Menurut Heri, ketidakseriusan sikap pemerintah Indonesia dalam menyikapi masalah tersebut tercermin dari tidak seragamnya klaim kerugian yang muncul. Fredi selaku koordinator timnas mengklaim, kerugian akibat tumpahnya minyak tersebut sebesar USD 5 juta, sedangkan Menteri Kelautan dan Perikanan, Fadel Muhammad mengklaim kerugian sebesar USD 10 juta. “Nah, pemerintaha provinsi Nusa Tenggara Barat klaim kerugian sebesar USD700 juta. Ini kan tidak kompak,” katan Heri lagi.
Heri melihat, tumpahan minyak di Laut Timor itu tidak hanya menyebabkan kerugian dana bagi Indonesia, namun secara langsung memberi efek buruk bagi masyarakat yang tinggal di sekitar area tumpahan. “Masyarakat sekitar area tumpahan sudah mulai kehilangan mata pencaharian mereka karena jumlah ikan di area tersebut sudah turun secara drastis,” ujarnya.
Karena itu,menurut Heri, pemerintah Indonesia harus berani dan tegas kepada pemerintah Australia dalam permasalahan itu. YPTB menilai, jika Presiden SBY masih bersikap lunak dengan Australia, maka akan memeberi efek buruk bagi Indonesia ke depannya.
Sementara itu, pengamat pertahanan maritim, Connie Rahakundini Bakrie menilai, berlarutnya maslah itu karena sikap tidak tegasnya pemerintah Indonesia.
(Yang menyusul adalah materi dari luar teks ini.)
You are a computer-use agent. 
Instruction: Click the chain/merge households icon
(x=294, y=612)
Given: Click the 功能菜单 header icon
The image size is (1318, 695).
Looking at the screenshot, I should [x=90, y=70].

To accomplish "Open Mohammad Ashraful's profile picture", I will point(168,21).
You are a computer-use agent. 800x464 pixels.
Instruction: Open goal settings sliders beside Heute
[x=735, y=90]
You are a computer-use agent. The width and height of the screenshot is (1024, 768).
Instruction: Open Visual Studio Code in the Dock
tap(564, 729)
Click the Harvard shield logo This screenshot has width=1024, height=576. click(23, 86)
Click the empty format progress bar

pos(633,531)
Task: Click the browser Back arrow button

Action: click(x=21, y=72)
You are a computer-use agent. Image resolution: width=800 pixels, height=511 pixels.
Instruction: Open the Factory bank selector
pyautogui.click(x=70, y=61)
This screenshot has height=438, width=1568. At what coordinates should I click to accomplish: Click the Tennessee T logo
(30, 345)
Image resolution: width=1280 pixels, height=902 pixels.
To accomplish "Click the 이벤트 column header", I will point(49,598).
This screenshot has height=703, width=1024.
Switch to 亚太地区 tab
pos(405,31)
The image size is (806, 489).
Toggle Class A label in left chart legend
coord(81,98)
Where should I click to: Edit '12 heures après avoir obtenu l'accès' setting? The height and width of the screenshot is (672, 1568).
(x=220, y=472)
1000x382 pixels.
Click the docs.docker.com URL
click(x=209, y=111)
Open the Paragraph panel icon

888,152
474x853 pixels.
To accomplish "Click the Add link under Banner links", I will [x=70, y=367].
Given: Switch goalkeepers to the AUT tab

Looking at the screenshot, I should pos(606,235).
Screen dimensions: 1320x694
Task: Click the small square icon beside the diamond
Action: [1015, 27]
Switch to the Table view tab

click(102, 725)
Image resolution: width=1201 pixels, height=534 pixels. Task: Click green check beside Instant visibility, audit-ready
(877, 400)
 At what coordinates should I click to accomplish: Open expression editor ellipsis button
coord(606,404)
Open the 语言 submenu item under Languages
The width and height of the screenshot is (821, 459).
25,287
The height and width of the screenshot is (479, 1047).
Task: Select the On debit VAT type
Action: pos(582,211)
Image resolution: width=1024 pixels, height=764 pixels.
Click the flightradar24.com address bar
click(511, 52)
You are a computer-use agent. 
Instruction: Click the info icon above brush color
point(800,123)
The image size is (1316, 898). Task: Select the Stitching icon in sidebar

Menurutnya, pemerintah Indonesia belum melihat maslah tersebut sebagai ancaman. “Masalah itu hanya akan selesaia jika pemerintah Indonesia mulai melihatnya sebagai ancaman,” kata Connie.
Tak jauh berbeda dengan Connie, Jonson Gaol, peneliti dari Institut Pertanian Bogor menilai pemerintah harus segera melihat permasalahan tersebut sebagai ancaman. Menurutnya, semakin lama arah tumpahan minyak tersebut semakin masuk ke teritorial Indonesia.
“Apalagi mulai september angin akan mengarah ke atas, ke arah kepulauan Indonesia. Bisa-bisa nanti semua tumpahan minyak tersebut berada di daerah Indonesia,” kata Jonson.